TASK DETAILS:
Output every entry below exactly, without its pictures.

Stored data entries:
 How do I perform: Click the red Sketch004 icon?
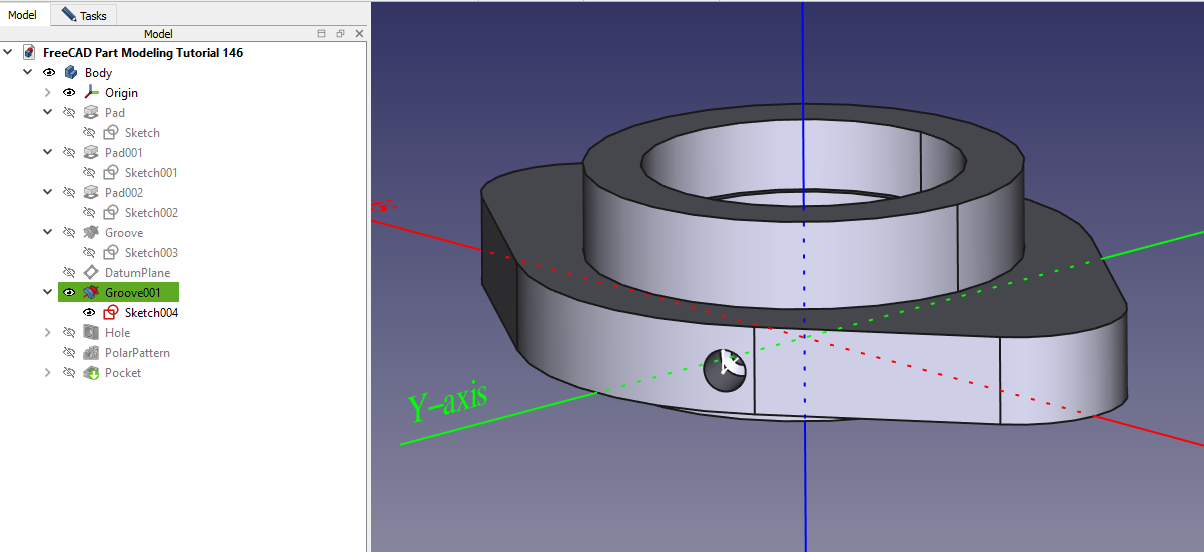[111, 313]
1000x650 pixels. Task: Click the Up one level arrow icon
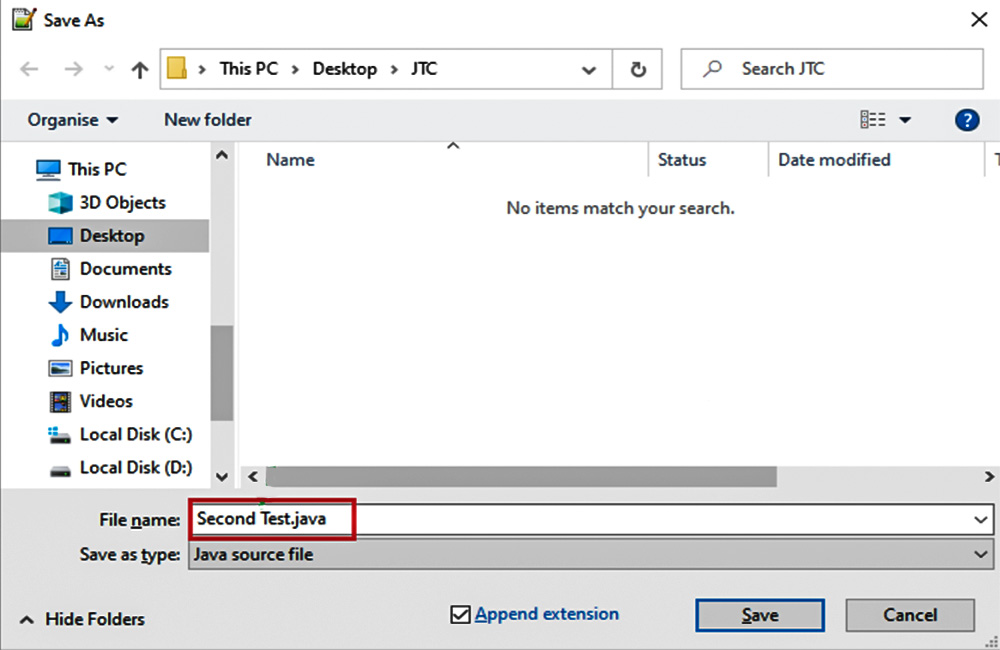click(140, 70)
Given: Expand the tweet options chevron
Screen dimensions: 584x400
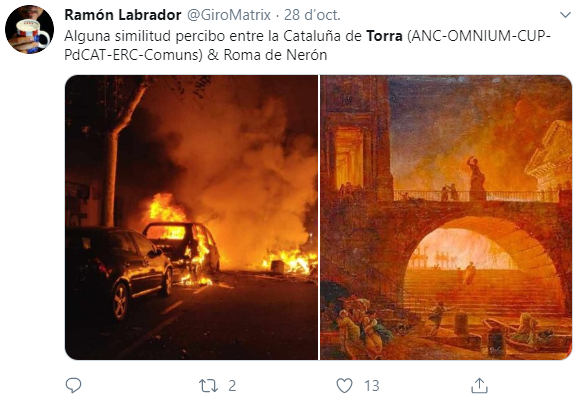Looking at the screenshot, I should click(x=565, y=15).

SOLUTION FOR THIS PROBLEM:
 How do I perform: Click the red Sketch004 icon?
[111, 313]
1000x650 pixels. Task: Click the Up one level arrow icon
click(140, 70)
Given: Expand the tweet options chevron
Screen dimensions: 584x400
Looking at the screenshot, I should click(x=565, y=15).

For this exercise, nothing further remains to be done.